### DATA RECORDS
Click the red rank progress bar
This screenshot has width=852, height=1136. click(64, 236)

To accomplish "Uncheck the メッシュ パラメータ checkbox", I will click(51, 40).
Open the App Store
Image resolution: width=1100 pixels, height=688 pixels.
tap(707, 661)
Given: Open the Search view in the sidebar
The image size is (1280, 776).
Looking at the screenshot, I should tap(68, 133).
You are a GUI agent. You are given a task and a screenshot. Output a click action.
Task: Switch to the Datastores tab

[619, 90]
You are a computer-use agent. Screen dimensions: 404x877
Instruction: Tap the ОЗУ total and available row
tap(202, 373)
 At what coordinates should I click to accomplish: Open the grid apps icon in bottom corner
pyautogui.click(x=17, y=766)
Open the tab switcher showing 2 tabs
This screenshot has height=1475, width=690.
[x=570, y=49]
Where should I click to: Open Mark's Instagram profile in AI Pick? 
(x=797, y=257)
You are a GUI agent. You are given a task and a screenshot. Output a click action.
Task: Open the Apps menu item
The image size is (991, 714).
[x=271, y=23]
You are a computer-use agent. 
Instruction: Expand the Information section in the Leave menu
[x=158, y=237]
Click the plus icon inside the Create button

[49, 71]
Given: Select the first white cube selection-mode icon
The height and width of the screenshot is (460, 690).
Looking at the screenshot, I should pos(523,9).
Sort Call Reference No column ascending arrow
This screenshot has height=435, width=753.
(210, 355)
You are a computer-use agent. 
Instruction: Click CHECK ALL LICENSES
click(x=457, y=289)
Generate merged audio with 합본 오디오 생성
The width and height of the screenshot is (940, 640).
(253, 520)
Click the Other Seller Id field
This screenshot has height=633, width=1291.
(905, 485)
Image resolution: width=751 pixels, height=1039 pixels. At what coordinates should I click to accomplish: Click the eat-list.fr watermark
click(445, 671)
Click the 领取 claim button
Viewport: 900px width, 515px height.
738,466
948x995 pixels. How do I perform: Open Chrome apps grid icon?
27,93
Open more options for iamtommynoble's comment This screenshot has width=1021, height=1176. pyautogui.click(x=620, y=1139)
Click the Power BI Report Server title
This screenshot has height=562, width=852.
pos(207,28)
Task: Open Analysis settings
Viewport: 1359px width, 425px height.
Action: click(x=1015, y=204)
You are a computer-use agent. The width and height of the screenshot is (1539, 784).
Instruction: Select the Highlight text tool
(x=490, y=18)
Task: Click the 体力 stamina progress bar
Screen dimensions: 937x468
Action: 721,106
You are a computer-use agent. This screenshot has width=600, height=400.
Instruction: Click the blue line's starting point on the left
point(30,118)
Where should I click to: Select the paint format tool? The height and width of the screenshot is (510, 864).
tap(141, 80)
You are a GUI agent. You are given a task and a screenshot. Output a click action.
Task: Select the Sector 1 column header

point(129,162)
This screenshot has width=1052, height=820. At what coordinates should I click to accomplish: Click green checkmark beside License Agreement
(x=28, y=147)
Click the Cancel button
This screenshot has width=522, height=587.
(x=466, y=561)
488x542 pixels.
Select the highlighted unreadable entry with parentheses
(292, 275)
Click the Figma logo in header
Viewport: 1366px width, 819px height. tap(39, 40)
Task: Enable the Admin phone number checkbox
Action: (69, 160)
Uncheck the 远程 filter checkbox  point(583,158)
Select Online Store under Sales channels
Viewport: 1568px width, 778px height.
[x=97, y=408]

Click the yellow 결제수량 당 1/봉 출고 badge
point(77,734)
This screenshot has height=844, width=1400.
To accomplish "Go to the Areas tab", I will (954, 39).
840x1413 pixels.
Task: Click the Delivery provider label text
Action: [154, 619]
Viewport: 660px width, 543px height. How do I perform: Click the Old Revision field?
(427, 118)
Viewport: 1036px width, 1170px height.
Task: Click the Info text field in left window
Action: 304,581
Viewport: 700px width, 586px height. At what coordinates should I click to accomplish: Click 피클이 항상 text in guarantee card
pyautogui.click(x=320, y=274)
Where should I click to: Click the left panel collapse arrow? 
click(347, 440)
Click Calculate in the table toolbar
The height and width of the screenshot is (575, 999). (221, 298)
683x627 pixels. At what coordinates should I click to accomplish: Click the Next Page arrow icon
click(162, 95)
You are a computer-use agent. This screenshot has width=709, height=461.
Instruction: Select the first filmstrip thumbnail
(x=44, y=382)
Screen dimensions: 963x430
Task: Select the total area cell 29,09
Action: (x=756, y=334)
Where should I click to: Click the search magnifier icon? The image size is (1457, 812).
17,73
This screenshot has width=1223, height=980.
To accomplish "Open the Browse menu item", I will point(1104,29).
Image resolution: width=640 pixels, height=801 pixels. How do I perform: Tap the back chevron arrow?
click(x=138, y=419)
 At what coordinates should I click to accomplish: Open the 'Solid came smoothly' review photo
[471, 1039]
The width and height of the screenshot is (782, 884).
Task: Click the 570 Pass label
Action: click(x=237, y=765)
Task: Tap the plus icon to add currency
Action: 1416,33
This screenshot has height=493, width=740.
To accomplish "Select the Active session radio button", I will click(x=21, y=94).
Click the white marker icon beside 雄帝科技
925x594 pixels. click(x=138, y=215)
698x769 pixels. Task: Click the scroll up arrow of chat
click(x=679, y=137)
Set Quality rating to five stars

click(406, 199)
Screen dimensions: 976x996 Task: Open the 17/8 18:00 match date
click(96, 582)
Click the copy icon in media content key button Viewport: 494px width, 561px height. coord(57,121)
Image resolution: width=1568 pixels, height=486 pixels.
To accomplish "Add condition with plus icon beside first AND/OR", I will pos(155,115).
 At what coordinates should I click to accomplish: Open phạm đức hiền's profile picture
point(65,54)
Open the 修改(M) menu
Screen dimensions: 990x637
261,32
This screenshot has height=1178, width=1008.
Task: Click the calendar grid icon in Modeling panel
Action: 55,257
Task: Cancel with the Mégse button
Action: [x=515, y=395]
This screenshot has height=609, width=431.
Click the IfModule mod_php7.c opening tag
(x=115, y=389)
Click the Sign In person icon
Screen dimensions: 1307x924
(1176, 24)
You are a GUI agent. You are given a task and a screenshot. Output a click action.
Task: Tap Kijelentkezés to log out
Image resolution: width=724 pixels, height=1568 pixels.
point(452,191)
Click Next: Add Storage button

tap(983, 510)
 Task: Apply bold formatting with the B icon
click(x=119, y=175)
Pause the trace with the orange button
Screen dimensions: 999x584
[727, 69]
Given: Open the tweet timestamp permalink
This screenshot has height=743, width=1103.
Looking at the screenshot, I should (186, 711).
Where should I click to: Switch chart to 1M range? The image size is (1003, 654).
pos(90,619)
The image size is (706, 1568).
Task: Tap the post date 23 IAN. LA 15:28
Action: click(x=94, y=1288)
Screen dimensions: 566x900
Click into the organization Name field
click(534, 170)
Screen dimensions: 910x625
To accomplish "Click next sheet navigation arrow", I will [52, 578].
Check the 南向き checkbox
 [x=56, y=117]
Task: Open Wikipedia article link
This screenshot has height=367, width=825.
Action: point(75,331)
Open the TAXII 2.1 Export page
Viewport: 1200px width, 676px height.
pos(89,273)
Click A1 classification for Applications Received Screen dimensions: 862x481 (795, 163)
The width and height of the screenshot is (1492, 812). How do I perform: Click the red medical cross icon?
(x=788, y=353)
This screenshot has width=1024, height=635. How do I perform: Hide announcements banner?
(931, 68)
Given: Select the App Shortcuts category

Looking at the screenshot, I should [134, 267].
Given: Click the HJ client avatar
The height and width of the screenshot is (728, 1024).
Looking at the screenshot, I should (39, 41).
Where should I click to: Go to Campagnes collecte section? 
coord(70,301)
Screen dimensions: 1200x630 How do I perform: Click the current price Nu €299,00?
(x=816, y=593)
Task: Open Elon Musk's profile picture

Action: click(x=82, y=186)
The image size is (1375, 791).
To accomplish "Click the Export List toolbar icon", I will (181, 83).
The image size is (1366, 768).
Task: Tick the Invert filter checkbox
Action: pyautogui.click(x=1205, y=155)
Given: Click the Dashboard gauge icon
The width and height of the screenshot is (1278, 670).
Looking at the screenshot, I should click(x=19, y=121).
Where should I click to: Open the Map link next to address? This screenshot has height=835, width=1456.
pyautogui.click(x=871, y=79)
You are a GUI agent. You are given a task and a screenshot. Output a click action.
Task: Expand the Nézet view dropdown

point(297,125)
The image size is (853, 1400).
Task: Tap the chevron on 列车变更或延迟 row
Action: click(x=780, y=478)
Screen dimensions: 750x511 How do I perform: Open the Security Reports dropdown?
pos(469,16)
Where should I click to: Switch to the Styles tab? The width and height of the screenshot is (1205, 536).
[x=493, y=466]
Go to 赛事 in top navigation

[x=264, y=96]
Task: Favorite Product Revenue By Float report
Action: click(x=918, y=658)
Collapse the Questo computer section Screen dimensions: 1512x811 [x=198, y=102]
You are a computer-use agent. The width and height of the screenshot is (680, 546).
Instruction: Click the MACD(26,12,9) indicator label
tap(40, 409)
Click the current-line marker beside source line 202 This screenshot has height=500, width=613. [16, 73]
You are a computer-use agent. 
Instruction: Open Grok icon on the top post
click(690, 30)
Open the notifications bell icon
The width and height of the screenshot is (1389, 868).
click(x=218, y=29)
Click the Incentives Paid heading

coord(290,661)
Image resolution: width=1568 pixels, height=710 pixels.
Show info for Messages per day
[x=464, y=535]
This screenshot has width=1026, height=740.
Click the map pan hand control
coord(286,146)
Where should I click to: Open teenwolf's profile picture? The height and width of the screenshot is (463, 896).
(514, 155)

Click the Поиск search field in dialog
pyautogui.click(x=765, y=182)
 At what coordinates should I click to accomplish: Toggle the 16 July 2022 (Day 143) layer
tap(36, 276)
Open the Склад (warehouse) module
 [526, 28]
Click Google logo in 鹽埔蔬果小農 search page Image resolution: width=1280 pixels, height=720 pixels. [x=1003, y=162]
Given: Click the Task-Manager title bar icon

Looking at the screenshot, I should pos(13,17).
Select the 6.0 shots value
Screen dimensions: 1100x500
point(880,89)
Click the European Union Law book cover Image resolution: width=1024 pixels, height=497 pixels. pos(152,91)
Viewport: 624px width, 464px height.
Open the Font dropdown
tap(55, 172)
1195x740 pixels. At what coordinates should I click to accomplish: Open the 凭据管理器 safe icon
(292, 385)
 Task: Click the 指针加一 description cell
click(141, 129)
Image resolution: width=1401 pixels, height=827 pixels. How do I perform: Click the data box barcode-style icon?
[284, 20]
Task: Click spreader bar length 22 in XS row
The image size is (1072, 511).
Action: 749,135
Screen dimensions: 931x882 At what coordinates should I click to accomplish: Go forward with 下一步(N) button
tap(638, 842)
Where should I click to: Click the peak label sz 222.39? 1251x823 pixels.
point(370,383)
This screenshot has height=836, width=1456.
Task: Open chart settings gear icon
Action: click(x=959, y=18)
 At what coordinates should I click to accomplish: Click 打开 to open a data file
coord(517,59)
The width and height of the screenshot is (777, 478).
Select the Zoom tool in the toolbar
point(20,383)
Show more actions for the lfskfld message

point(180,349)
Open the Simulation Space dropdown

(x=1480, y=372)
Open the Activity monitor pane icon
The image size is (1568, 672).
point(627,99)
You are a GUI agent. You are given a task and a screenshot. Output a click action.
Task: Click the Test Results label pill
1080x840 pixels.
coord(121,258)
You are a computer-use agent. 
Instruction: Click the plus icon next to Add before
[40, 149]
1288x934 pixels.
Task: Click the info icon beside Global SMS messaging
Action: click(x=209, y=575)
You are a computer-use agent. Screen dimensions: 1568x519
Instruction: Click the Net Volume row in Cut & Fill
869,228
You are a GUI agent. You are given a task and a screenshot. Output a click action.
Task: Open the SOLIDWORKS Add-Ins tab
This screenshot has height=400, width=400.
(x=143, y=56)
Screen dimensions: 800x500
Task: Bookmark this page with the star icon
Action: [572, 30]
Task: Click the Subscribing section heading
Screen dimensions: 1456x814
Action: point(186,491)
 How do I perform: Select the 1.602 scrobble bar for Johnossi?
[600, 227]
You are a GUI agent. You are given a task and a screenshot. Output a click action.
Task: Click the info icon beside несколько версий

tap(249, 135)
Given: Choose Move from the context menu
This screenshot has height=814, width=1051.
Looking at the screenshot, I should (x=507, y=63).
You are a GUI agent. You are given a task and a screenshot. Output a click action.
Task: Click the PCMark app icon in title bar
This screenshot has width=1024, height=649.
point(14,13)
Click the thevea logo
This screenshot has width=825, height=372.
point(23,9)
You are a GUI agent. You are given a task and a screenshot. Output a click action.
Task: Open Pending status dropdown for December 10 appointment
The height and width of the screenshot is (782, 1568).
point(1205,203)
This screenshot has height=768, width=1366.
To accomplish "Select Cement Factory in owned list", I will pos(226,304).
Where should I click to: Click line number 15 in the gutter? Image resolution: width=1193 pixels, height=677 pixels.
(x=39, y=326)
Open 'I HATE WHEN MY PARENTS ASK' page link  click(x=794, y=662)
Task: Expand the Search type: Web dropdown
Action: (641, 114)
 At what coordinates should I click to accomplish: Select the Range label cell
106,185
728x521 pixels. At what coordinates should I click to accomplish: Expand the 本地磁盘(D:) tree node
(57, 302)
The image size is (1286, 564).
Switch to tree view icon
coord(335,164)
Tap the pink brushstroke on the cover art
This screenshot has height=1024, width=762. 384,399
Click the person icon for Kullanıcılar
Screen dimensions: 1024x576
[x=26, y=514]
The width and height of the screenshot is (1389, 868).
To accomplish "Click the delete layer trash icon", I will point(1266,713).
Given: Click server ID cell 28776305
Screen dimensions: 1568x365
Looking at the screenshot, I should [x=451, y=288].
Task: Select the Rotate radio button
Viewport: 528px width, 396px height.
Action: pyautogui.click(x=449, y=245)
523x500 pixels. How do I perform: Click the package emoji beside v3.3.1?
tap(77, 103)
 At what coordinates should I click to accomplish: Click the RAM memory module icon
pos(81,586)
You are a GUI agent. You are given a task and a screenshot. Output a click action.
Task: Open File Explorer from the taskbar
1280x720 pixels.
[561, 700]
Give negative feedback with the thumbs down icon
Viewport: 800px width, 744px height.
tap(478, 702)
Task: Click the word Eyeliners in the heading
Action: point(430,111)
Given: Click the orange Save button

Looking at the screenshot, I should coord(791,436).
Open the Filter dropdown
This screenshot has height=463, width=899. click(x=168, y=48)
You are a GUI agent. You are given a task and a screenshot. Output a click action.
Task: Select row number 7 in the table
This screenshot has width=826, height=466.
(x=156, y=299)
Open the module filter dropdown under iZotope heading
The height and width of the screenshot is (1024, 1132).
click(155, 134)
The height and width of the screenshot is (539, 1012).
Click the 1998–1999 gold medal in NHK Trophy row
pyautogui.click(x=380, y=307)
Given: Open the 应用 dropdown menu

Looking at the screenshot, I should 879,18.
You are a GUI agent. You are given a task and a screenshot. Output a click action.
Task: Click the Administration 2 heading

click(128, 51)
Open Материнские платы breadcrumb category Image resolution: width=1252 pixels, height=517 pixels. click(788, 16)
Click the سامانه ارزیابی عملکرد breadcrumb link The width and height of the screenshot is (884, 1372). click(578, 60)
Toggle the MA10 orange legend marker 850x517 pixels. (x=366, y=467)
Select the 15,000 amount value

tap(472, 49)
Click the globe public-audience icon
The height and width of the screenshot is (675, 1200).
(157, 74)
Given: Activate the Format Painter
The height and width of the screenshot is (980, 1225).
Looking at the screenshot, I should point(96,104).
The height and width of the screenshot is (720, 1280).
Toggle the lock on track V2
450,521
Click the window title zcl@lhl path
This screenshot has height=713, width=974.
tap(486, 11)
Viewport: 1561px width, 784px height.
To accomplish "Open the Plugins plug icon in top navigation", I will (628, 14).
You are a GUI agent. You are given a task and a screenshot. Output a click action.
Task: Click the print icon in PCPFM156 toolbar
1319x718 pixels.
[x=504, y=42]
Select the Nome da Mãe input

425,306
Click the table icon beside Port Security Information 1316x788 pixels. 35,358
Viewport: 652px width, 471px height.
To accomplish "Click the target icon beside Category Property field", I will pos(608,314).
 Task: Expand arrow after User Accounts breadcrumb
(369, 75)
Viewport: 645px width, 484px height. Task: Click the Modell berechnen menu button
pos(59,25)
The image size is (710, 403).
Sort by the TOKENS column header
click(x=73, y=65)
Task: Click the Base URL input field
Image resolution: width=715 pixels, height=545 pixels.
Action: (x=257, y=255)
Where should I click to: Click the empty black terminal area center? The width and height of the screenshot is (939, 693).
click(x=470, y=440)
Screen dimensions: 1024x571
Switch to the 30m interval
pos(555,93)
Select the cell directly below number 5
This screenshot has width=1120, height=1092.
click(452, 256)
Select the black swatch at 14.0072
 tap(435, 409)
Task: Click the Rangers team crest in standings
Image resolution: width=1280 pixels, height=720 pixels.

### WORK TASK
Looking through the data above, copy out each line in which the string "radio" occurs.

### ANSWER SECTION
To accomplish "Select the Active session radio button", I will click(x=21, y=94).
Task: Select the Rotate radio button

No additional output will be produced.